WHAT YOU WILL DO: Please return each entry exactly as it appears, but not the pictures.

(Saved data entries)

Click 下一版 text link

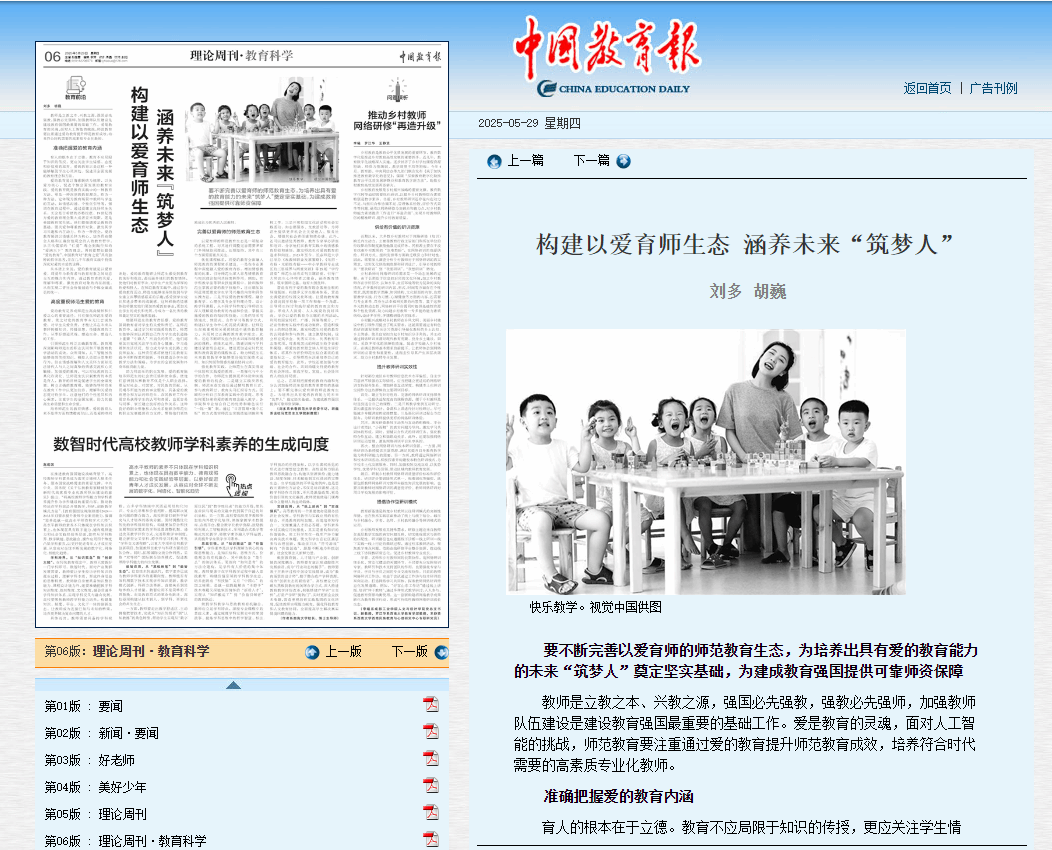tap(409, 652)
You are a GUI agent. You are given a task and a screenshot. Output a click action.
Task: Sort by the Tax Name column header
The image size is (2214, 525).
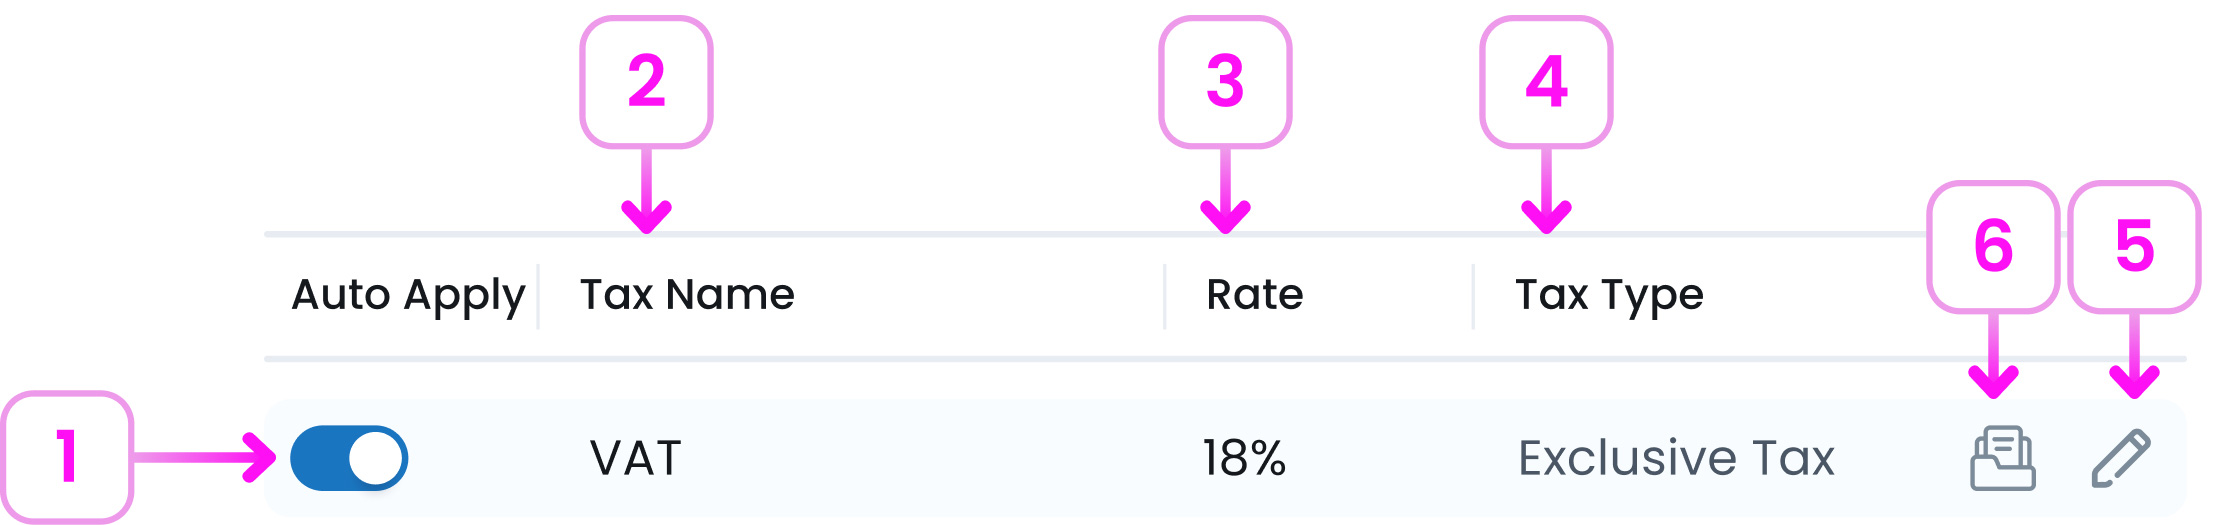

TASK RESPONSE:
Click 下一版 text link

tap(409, 652)
You are a GUI agent. You are given a task and a screenshot. Output a click action.
Task: Sort by the Tax Name column header
The image size is (2214, 525).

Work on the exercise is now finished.